THE destruction of Manama Mission Hospital in a recent storm has been a big inconvenience, nay a threat, to the health of thousands who are normally served by the Gwanda facility.
The weather event on the third of this month crippled the 82-year-old health centre’s ability to render health services as effectively as it should so many patients are being referred to Sengezana Clinic, 43km away.
Manama Mission Hospital was left without electricity and damaged solar panels, water tanks and telecommunication cables. Roofs at the maternity, family and child health, female and antenatal wards were blown off. As a result, the expanded programme of immunisation, maternity delivery services, postnatal care services, isolation of Covid-19 positive mothers and antenatal care services have been suspended.
In total, the damage needed US$40 000 to fix.
Health centres provide critical services, some of which are needed as a matter of emergency, so the absence of such facilities as in the Manama case, can be the difference between one losing their life or not.
We saw an outpouring of concern over the damage, some people asking the Government to immediately move in to fix the Evangelical Lutheran Church in Zimbabwe-owned hospital. One or two fund-raising campaigns have been initiated on social media. It appeared the church was unable to immediately move in while the social media campaign is struggling for support.
The Government through the Civil Protection Unit (CPU) has moved in with ZW$5 million that is required to buy material to rehabilitate the hospital. For labour, the army has been deployed on site.
Announcing the intervention on Wednesday, CPU director Mr Nathan Nkomo stressed the essential role that the hospital plays and the need for it to be fixed.
“The money was mobilised from the temporary deposit accounts in the various provinces and channelled towards Manama Hospital disaster,” he said.
“We have moved ZW$5 million and we think those resources will see us through the rapid response system in putting back Manama Hospital to its functionality. When you look at Manama Hospital it is a referral hospital for many districts in the province like Beitbridge. So that kind of infrastructure needs our intervention.”

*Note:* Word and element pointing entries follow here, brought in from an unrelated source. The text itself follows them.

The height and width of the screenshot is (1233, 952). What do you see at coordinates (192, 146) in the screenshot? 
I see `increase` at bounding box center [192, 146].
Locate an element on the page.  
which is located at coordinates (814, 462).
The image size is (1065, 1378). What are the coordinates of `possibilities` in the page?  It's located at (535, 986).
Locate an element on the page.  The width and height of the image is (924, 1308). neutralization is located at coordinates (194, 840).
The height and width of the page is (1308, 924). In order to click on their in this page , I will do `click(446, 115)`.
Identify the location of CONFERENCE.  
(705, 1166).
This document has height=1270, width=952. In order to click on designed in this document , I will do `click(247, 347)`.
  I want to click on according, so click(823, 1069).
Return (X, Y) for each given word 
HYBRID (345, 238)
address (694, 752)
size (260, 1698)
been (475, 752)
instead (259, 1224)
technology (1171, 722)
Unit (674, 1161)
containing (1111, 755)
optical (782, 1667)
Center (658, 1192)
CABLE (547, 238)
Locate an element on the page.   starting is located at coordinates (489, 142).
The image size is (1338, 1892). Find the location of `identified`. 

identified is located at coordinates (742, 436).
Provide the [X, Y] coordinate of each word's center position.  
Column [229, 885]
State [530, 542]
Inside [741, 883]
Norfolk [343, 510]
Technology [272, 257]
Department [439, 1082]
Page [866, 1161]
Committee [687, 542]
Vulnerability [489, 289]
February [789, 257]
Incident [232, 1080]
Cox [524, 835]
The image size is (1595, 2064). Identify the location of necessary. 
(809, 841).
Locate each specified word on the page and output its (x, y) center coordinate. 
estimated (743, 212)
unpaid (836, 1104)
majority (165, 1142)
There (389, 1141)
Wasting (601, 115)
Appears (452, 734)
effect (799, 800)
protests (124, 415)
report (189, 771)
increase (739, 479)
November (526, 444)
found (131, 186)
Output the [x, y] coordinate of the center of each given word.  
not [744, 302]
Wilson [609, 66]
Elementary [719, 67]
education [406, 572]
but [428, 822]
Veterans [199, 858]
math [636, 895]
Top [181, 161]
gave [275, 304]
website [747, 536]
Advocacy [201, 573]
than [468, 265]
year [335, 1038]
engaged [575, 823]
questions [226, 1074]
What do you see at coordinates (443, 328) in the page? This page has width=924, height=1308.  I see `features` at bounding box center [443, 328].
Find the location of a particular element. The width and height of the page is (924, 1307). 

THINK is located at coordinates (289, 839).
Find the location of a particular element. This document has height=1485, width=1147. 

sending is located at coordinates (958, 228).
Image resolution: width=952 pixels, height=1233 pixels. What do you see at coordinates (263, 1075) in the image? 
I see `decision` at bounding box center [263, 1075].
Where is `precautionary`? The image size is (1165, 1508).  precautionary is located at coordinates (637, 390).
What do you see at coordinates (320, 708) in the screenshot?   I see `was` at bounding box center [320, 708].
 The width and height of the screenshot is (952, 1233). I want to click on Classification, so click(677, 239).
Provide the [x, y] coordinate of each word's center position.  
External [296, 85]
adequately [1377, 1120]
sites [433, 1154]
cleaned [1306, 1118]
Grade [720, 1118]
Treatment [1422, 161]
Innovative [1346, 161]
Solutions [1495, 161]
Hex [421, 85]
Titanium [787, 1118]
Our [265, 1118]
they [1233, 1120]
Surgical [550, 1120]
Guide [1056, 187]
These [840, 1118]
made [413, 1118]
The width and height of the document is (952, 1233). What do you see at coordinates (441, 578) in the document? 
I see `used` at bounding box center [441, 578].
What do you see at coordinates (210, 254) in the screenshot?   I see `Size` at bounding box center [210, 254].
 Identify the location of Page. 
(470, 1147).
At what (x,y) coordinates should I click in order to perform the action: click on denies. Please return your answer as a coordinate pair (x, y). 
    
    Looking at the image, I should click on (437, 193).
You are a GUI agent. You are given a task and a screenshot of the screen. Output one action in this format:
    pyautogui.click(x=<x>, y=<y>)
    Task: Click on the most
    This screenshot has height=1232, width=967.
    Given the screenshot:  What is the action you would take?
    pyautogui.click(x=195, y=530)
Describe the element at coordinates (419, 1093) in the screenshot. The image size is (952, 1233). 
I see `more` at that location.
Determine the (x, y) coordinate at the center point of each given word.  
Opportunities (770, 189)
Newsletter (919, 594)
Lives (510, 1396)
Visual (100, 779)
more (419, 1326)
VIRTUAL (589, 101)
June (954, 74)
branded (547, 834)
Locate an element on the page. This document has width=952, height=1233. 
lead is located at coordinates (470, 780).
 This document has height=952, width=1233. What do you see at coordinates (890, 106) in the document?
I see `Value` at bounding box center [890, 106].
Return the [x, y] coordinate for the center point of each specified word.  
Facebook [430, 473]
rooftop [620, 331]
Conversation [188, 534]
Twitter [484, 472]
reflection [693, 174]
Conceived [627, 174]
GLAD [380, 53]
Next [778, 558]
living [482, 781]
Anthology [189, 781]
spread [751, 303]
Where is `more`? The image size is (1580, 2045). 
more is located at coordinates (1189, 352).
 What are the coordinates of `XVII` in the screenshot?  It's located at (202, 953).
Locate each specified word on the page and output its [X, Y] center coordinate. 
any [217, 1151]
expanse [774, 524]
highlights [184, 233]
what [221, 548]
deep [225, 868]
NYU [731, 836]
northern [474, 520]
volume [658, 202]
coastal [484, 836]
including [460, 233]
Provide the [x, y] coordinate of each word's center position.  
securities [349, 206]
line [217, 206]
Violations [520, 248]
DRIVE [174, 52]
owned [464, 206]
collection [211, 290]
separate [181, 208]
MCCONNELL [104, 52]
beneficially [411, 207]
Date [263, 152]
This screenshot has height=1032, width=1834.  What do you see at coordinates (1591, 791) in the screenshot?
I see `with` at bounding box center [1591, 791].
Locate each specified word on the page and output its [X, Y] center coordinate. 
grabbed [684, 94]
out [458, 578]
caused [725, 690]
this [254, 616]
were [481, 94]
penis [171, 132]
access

The Government intervention was most timely. Our people were exposed to unnecessary suffering as a result of the damage at the health centre. It is possible that some of them who were unwell and needed treatment at Manama were unable to access it anywhere else as they had to mobilise more transport money to travel to their nearest alternative — Sengezana Clinic, 43km away. It must have been difficult for such people.
However, with the money now already moved to get the job done, we expect everything to be done as fast as possible from tendering and procurement to reconstruction.
The army has always performed beyond our expectations when called in to save lives, build or rebuild infrastructure.
Therefore, the Manama Mission Hospital assignment should be done as speedily as others of the same nature have been accomplished in the past so that the people of Gwanda, Beitbridge and other districts in Matabeleland South who are served by the hospital can access services as before.